No doubt some of the more conservative Episcopalians have moved over to Catholicism by now??

When I was a kid, Jacksonville was a cultural black hole, but it did have vibrant churches. Then the local wealth attained some kind of critical mass and JU sprang up, along with a symphony, etc.

It still seems to remain one of the most segregated cities in the US, though. That's surprising for the south.

You say you "transferred" to Jax ... so are you military or insurance? My guess, because you go to church, is military. Someone should do a social-cultural history on the effect of the military on that town.

JacksonvillePat said...

Dymphna

Most of the Conservatives from Grace Episcopalian stayed together and celebrated Sunday Services at the Orange Park High School. The congregation managed to buy land on Rout 17 (near the old Tyson Chicken Processing Plant). The new Church is almost finished and it looks very similar, but much larger, than the church they left.

I was spared most of this painful breakup after I was sent to Camp Lejeune, North Carolina were I served for 3 years as a Navy Medical Officer for the 2nd Marine Division.

During my time with the Marine Corps, I was influenced by three, former Baptist, Anglican-Catholic Navy Chaplains,; and a Pious X Society, Roman Catholic Psychiatrist. I soon found myself attending mass at the Anglican Catholic Church in New Bern, North Carolina.

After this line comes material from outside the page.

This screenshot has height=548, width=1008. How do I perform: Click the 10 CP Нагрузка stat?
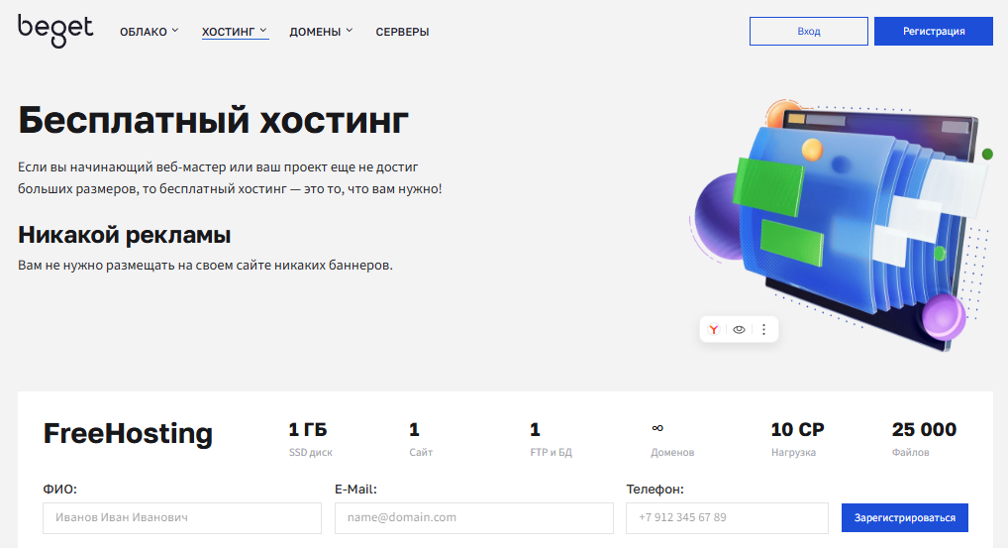point(796,439)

After returning to Jacksonville, Florida, I realized that the church which I had left was an Anglican Protestant Church and that I had become a catholic. I finally was able to find a Continuing Anglican Church in Orange Park and even convinced my family to come with me. I generally see new members come to the Anglican Catholic Church alone or as couples.

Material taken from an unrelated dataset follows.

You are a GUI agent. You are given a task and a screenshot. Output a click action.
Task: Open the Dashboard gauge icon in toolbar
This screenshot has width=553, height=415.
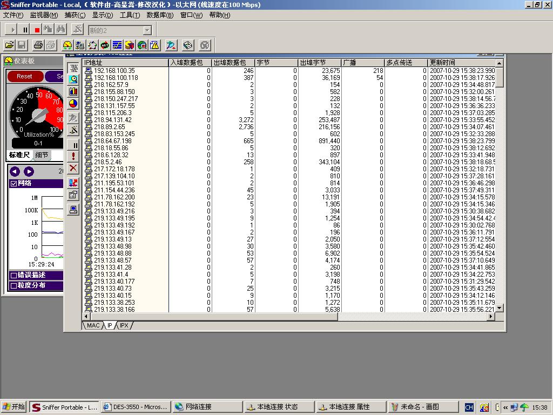[x=68, y=45]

I have heard many comments about Jacksonville being a segregated city, which seems odd because there seems to be much more tolerance in Jacksonville than in some of the Northern Cities where I have lived and visited.

Dymphna said...

You mention many places that resonate so deeply with me...

In Orange Park, I spent my summers at St. Mary's Home summer place on the St. John's. It doesn't exist anymore.

I don't know much of the history of the place and I need to find out as the chapel on the property (it's now a community theatre) figures in many of my dreams. There was a persimmon tree by one of the windows...the fruit though, would never ripen in time before we went back to the city to start school. Often, rather than paying attention to the Mass, I would watch the birds nesting in that tree.

My two oldest children were born in Cherry Point. We attended Mass in Havelock, and I recall distinctly a black priest named Jerry Lewis (of all things) visiting there. Some people refused to take communion from him, but not the military contingent, I'm happy to say.

New Bern was really the only "civilized" place to go out to eat as I recall.

Yes, Jacksonville is more tolerant than many northern cities, but less so than many southern cities. It's kind of an anomaly.

You can drive way out Duval St and see what I mean.

I found a wiki on Jacksonville. It mentions a few things you might not know...like the town being named Cowford originally. And it gives some history on the race hatred...I remember being called "nigger lover" just for suggesting that what the Gospels said applied equally to black people.

Hard to think of Orange Park as part of Jax. I remember when past Ortega, or maybe the base, it was "Here be Monsters."

A friend of my mother's was the CO at Cecil Field at one time -- our links with the Navy were long and deep. Hard to escape them in Jacksonville!